#### Text shown:
>>>>>

The maximum to be hoped for in negotiating on the interest rate on the IMF loan would, while welcome, only run the country for two weeks, $ one billion or so. Any early favourable outcome of the current negotiations in the EU aimed at restructuring the finances of the Euro, (i.e. some debt relief for Ireland), again, will not alter the underlying reality.  Ireland’s expenditure exceeds her income; until that is put right we must continue to borrow and we can hardly expect to be loaned the money interest free. This is the stark fact.

The new government programme at least recognises there is no quick fix. However it is short on the specifics of how to tackle the deficit, and in particular seems to give hostages with regard to maintaining many current levels of welfare payments and ruling out tax hikes. The impression given is that, to secure agreement, most of the compromises were made by Fine Gael. How the programme will pan out remains to be seen. The toxic nettle of pumping more money into the banks – part of the agreement with the IMF but not acted upon by Fianna Fail – has to be grasped urgently. For this and other unpalatables the ultimate fall-back position may well be to rely on the EU/ IMF to hold the government to the letter of the existing agreement.

The benign scenario in the short term is that there will be tangible early success in terms of results achieved in renegotiating the interest portion of the IMF deal, which, however slight, can be presented as a victory. This to be accompanied by some interim fig leaf formula concocted out of the negotiating work- in- progress in Europe, sufficient to give the government a breathing space.  Again, plausible; our European partners have little to gain in pushing us to breaking point. Then, in the course of the “Hundred Days”, rapid enactment of some of the eminently sensible suggestions on the table such as reducing VAT, giving PRSI reductions for new employees, binning the travel tax and others. Such measures would have minimum impact on government revenue and could stimulate the economy and begin to restore confidence.

The recovery after 1987 is sometimes cited as an example, if not a blueprint. Yet it was based in part on agreement among the social partners on what needed to be done. The ruinous cycle of high taxes, high wage demands and high inflation was successfully reversed. The then government also struck it lucky, with Irish industry particularly well placed to take advantage of a global economic boom, and with success beyond expectation of the Financial Services Sector. Moreover, while public debt was proportionately higher than the current levels, private household debt was much lower and there was no banking or mortgage crisis.

<<<<<

#### Stored entries:
>>>>>

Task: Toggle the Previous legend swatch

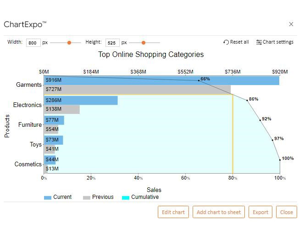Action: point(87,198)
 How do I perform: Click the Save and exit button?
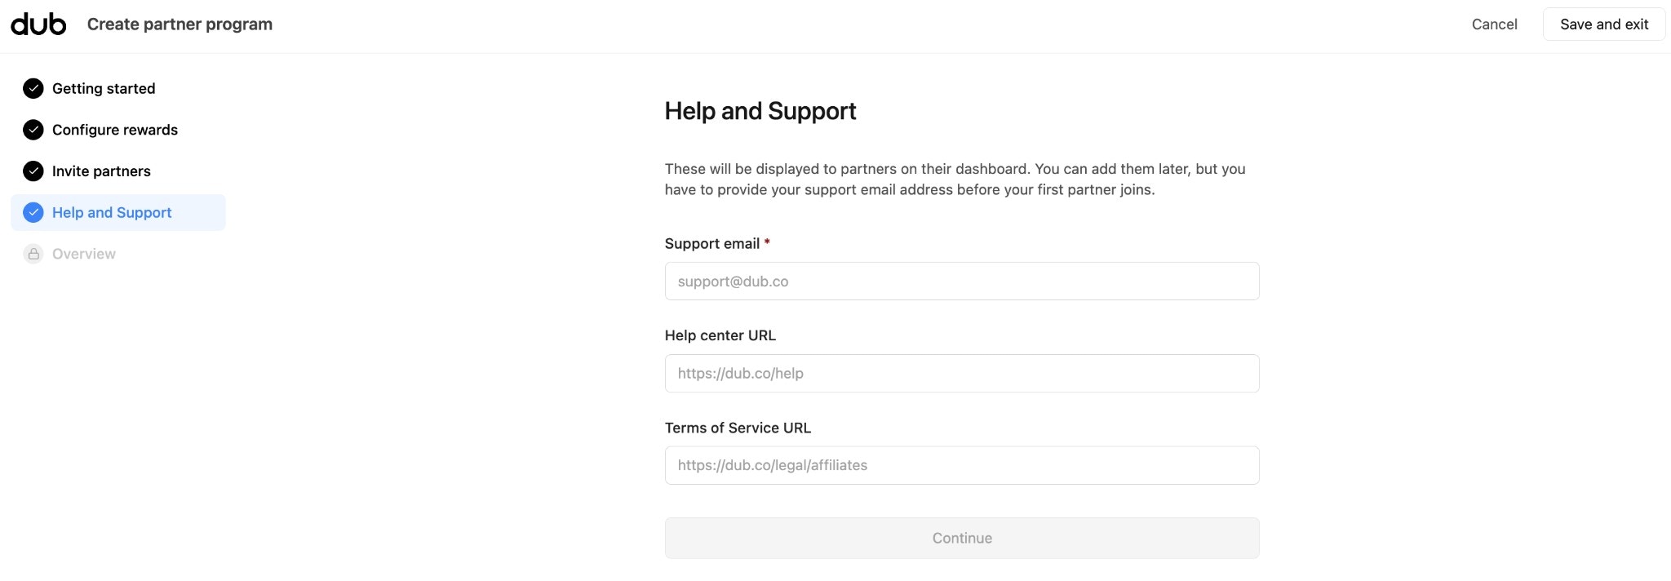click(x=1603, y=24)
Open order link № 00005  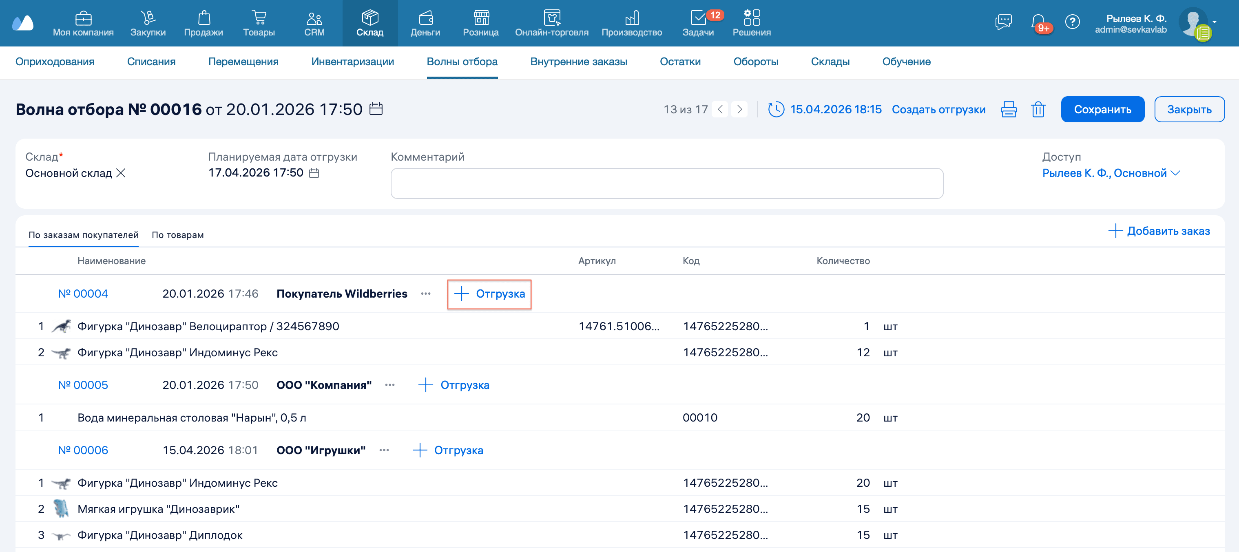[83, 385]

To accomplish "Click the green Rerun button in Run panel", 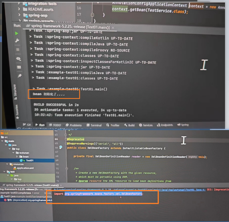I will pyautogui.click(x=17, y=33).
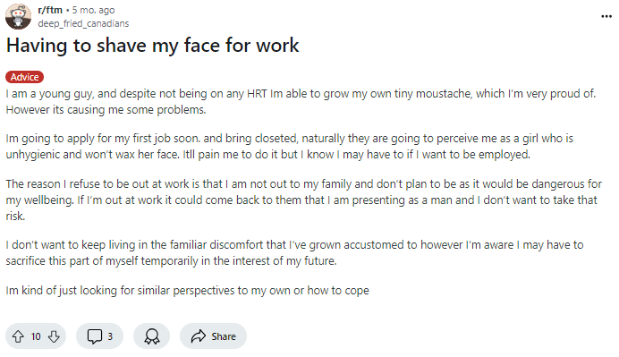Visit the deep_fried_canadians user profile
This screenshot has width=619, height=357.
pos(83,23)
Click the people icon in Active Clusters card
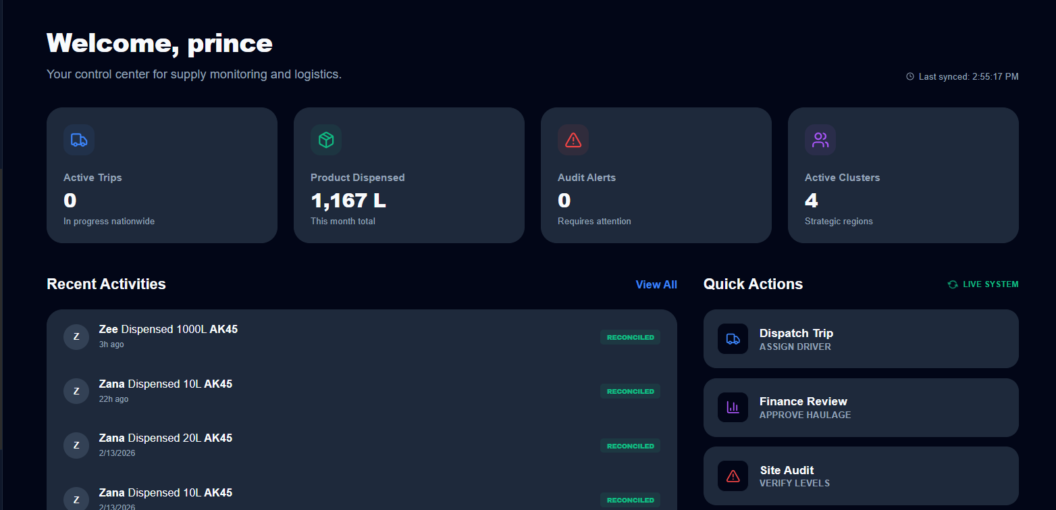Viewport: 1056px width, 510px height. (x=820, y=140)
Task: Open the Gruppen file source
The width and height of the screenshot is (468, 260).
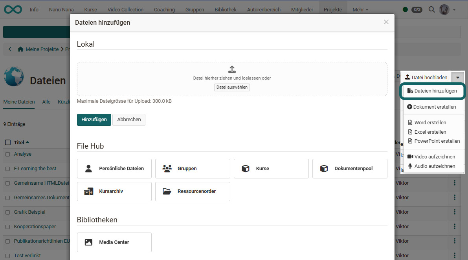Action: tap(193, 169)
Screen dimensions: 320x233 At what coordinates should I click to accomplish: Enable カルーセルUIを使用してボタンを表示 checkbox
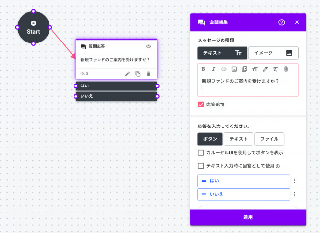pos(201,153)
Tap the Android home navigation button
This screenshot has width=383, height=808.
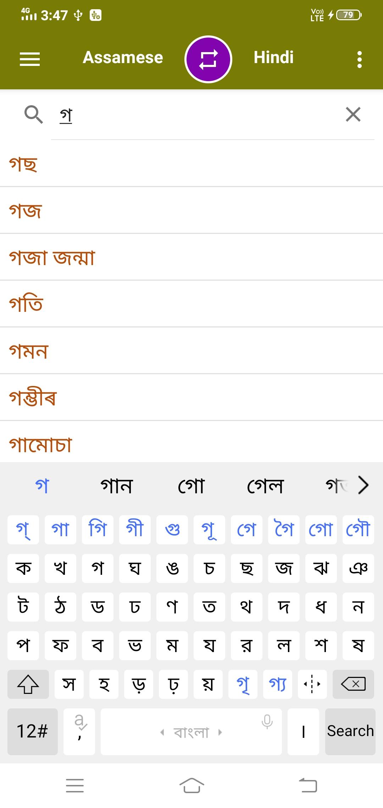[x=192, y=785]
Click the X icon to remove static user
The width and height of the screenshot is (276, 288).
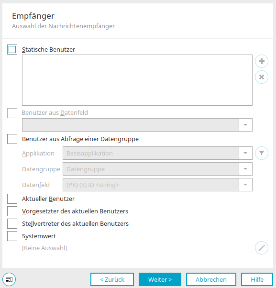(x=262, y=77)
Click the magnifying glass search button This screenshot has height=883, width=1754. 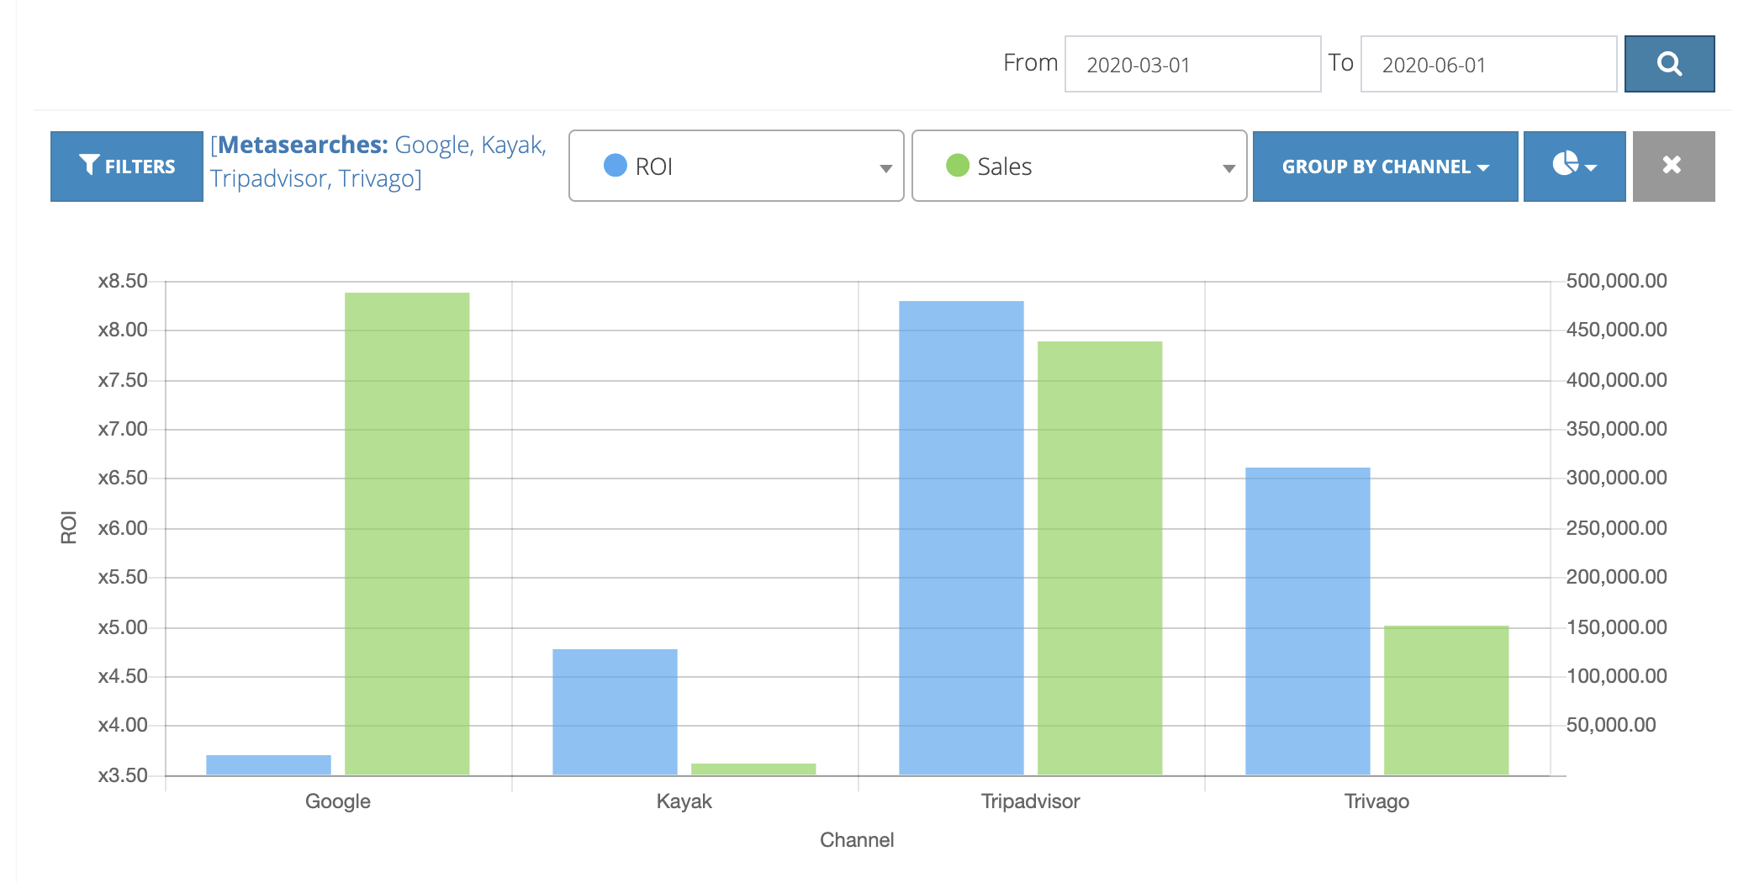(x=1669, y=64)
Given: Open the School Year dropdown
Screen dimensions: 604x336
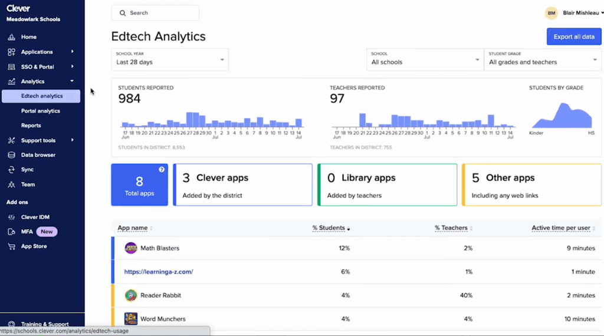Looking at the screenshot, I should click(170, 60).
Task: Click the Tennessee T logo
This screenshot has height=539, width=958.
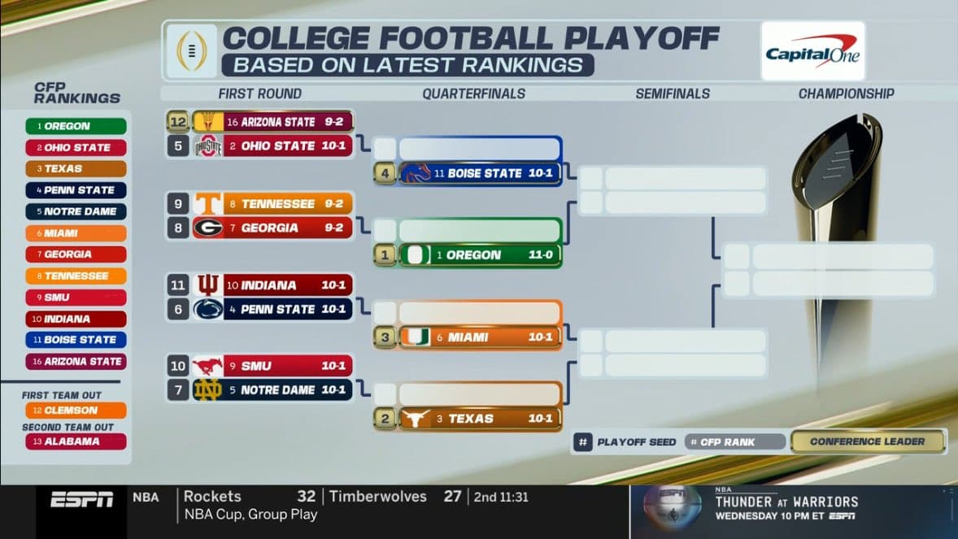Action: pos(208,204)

<<<<<

#### Exercise instructions:
a) In the passage on Ireland's public finances, how long would the best hoped-for result from negotiating the IMF loan interest rate run the country?
b) Pick up the passage on Ireland's public finances after its final sentence and carry it on.

#### Responses for each task:
a) About two weeks, roughly one billion dollars.

b)
The positive factors of 1987 are not present now. While more necessary than a generation ago, it will be much harder to generate any social partnership with nothing in the cupboard to offer, incomes pared back, a zero sum mentality, and inflation on the march. Interest hikes threaten in the Eurozone. Any growth in the world economy is likely to be modest, with clear and present threats of steep rises in energy costs against an uncertain political background in the Arab world. Ireland’s comparative advantages of a generation ago are no longer present and we face new and formidable competition for investment from rivals in the EU and elsewhere. Our competitiveness and cost base were seriously eroded during the tiger years and will not be easily restored.

The economic and fiscal straightjacket has left the government with little wiggle room. While much has been made of its large majority, this positive is very much double edged. What it needs above all is to be lucky, or at any rate to avoid bad luck. Any slight economic upturn will ease the pressure on the public finances; fifty jobs equate to €1 million, plus the multiplier effect; but this cuts both ways. There is fudge on how the fiscal gap is to be narrowed. There is an obvious hope that enough can be done to stimulate the economy to postpone the need for a showdown on raising taxes or cutting benefits.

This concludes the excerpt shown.